--- start Entries ---

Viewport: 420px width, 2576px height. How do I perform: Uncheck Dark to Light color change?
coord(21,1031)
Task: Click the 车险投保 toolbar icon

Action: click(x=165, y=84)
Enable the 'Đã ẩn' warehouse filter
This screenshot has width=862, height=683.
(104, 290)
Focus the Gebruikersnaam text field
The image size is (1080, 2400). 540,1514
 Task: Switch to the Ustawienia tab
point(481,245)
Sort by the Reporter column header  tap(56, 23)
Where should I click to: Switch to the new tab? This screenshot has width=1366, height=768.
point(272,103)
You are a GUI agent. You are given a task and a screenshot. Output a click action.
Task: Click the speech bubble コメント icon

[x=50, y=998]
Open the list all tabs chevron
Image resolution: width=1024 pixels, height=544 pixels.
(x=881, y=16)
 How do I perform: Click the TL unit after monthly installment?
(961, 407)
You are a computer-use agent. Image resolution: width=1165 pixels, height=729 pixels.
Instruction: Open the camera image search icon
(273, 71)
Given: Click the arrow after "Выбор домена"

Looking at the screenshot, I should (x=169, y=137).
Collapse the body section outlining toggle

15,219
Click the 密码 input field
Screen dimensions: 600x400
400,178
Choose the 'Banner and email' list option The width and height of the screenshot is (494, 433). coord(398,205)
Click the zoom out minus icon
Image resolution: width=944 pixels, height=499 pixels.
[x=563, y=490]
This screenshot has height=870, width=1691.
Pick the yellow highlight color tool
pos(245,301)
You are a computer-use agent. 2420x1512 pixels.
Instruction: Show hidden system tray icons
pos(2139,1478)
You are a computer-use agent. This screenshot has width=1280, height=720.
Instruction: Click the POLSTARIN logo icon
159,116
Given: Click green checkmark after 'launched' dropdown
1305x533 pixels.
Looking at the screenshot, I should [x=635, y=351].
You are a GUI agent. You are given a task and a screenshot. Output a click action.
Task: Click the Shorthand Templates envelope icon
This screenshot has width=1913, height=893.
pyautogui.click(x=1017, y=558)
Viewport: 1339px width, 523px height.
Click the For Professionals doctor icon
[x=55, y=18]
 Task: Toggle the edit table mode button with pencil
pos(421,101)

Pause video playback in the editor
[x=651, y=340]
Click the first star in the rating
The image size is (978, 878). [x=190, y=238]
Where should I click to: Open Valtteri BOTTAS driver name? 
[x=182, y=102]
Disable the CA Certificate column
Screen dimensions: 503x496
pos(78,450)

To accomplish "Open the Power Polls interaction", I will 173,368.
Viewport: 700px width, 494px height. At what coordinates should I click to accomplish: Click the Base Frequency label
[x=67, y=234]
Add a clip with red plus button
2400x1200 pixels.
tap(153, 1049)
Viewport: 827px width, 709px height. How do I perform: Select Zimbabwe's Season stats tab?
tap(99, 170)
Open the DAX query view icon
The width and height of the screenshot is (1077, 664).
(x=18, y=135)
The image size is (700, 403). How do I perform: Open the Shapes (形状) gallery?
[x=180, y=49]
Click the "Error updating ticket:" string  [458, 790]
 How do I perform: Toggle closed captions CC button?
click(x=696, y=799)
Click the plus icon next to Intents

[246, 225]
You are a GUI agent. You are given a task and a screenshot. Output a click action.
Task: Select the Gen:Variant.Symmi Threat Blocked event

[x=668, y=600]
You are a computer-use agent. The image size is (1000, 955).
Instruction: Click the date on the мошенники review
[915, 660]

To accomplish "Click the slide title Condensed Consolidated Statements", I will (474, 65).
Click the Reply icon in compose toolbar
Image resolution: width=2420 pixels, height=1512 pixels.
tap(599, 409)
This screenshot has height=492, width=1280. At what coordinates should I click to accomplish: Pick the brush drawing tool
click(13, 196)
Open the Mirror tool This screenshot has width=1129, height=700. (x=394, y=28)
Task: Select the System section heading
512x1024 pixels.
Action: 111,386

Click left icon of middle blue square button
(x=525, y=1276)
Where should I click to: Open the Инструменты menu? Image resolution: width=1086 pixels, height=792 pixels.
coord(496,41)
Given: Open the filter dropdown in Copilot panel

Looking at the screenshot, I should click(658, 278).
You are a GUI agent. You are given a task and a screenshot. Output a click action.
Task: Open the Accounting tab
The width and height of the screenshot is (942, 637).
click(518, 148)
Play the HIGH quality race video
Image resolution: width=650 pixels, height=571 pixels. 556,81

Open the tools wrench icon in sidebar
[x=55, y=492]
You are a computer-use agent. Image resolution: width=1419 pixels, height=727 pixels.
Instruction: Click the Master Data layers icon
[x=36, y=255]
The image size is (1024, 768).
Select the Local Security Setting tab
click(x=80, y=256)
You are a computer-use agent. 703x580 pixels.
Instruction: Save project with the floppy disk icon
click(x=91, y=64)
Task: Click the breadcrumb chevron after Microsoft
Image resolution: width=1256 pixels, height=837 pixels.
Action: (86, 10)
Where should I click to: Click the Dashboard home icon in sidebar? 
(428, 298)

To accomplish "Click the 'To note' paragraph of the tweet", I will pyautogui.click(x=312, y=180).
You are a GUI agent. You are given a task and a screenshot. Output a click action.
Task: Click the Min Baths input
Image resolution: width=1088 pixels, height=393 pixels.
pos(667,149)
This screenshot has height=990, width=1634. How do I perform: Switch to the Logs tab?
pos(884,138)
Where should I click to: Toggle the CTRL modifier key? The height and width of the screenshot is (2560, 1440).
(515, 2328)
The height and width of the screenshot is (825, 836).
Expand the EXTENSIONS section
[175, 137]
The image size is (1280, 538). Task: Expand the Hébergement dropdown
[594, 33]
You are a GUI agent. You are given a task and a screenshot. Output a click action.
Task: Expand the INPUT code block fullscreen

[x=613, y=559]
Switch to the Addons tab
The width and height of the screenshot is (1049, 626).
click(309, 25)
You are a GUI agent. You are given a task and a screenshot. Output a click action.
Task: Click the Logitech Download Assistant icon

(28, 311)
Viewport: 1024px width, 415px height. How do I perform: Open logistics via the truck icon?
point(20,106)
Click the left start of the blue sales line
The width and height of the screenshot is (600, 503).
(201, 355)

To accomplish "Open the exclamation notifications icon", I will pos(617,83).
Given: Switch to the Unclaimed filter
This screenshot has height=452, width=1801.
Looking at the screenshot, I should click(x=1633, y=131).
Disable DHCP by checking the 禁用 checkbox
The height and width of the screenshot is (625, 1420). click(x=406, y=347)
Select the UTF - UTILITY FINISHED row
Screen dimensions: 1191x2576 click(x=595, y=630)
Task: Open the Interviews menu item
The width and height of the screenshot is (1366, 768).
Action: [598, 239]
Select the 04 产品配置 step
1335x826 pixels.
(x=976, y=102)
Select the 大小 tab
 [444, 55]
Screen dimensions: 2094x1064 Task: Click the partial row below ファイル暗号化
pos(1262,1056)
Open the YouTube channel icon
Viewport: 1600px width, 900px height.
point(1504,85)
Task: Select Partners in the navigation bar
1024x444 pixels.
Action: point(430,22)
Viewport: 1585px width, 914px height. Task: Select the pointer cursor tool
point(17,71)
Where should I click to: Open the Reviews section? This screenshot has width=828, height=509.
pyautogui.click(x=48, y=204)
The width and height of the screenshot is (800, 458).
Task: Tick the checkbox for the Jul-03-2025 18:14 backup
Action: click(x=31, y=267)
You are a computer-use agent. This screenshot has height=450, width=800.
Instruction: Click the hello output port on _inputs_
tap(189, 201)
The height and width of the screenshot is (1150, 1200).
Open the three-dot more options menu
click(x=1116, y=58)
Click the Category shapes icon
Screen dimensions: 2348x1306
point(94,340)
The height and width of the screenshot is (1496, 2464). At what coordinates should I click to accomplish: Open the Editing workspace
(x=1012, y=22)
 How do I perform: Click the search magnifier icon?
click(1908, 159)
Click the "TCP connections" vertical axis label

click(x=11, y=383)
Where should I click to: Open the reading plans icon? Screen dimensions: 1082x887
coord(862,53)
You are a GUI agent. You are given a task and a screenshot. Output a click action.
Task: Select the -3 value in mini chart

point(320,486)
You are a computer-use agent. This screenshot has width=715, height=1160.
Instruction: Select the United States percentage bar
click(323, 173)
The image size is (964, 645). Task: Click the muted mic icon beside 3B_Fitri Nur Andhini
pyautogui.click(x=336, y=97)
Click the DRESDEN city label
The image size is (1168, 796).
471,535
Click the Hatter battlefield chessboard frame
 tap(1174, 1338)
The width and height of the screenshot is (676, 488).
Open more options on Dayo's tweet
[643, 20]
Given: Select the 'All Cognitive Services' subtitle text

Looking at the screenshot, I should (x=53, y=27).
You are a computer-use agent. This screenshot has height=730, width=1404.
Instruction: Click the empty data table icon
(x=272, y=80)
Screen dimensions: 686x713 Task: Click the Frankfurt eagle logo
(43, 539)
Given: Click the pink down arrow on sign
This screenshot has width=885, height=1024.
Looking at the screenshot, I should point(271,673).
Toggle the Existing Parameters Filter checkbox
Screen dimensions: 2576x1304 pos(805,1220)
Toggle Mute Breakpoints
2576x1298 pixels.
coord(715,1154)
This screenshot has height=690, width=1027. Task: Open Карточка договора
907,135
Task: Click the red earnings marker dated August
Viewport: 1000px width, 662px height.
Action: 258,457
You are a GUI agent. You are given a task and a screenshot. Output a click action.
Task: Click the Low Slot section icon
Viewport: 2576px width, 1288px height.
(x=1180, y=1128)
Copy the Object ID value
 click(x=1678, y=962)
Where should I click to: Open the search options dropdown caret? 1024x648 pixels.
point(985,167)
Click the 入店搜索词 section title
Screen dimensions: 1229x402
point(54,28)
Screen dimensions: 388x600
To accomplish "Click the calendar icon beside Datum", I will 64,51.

--- end Entries ---

Output the lines from the items verbatim, from the line that contains "The image size is (964, 645)." through the line that contains "tap(1174, 1338)", with both of those lines included.

== Correct answer ==
The image size is (964, 645). Task: Click the muted mic icon beside 3B_Fitri Nur Andhini
pyautogui.click(x=336, y=97)
Click the DRESDEN city label
The image size is (1168, 796).
471,535
Click the Hatter battlefield chessboard frame
 tap(1174, 1338)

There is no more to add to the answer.